Les conditions d'entrée se durcissent

À Sahab, personne ne rejette les Syriens. Mais le pays semble avoir atteint sa limite. Moussa Shteiwi est directeur du centre pour les recherches stratégiques à l’université de Jordanie. Selon lui, "le pays ne peut plus prendre aucun réfugié de nulle part. Les gens et le gouvernement pensent qu’on a assez de réfugiés syriens. Tout le monde pense que, petit à petit, nous avons été laissés seuls avec nos réfugiés et c’est devenu graduellement un problème jordanien au lieu d’être problème international", analyse-t-il.

En février 2016, le Haut-commissariat des Nations unies pour les réfugiés comptabilisait plus de 4,6 millions de réfugiés syriens dans les pays limitrophes de la Syrie, dont un peu plus de 635 000 en Jordanie. (AFP)

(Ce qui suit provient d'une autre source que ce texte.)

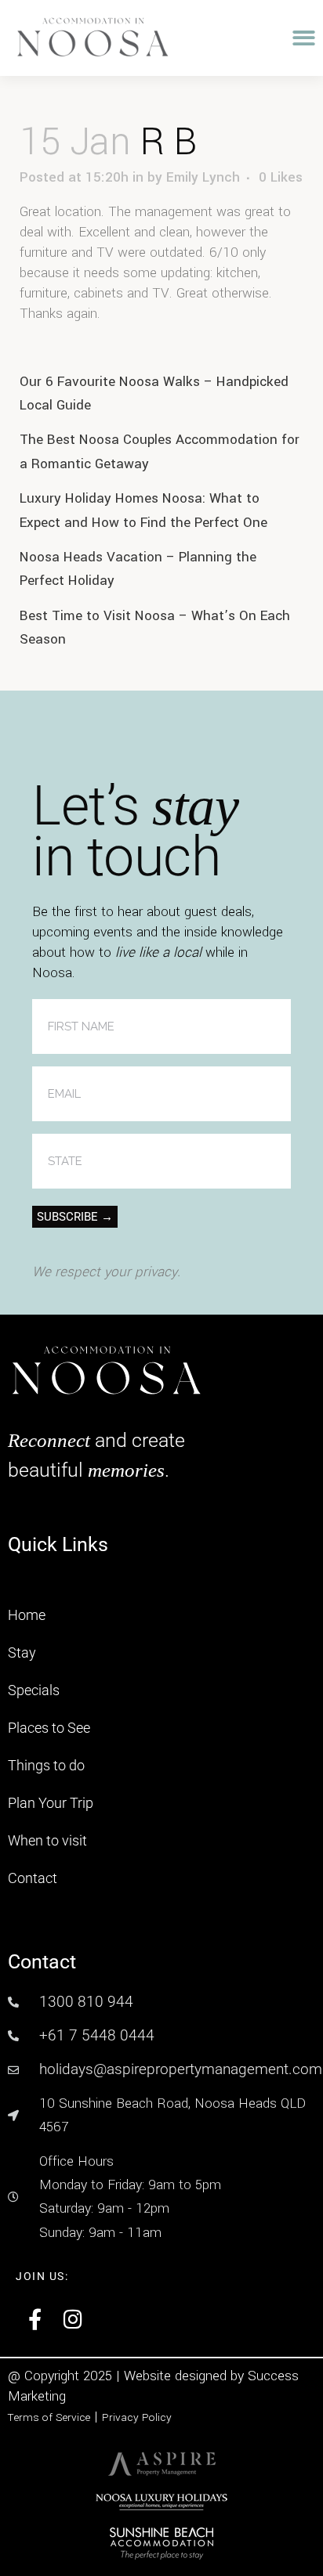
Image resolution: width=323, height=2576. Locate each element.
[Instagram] (73, 2319)
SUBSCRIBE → (75, 1217)
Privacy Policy (137, 2417)
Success (273, 2376)
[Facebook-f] (35, 2319)
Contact (32, 1878)
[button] (303, 38)
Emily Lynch (203, 177)
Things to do (46, 1765)
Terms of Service (49, 2417)
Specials (34, 1690)
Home (26, 1615)
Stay (22, 1652)
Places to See (49, 1727)
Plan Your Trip (50, 1803)
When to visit (47, 1840)
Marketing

En 2014, les procédures d’entrée et d’installation ont commencé à se compliquer. Depuis un attentat à la frontière l’été dernier, les Syriens n’entrent quasiment plus et Mohamad Faycal se retrouve coupé d’une partie de sa famille avec sa sœur, toujours à Homs. "On se parle au téléphone, on aimerait vraiment pouvoir être ensemble mais on doit accepter cette situation, on n’a pas le choix. C’est vraiment dur parce que vous êtes loin de vos enfants, vous êtes séparés et vous ne pouvez ni les avoir ici, ni aller là-bas. C’est très dur", témoigne-t-il.  

L'impossible retour ?

Les Syriens sont dans une logique de retour mais la question est de savoir à quelle échéance. Avec la web-radio Souriali, Raneem produit chaque mercredi un programme pour l’éducation des femmes. Elle ne croit pas à un changement radical de la situation, même après l’arrêt des combats. "On a encore un cap à franchir qui est la phase de transition. Il va falloir incorporer les combattants à la vie normale pour qu’ils apprennent à ne plus porter d’armes, pour qu’ils oublient qu’il y a une armée derrière eux. Et cela qu’ils soient du côté du régime ou des groupes armés ou qu’ils appartiennent aux milices", estime-t-elle. D’après un diplomate européen, les départs massifs vers l’Europe sont aujourd’hui terminés. L’exil des Syriens semble passer de l’urgence à la persistance dans un pays qui a du mal à faire face, malgré l’importance de l’aide humanitaire.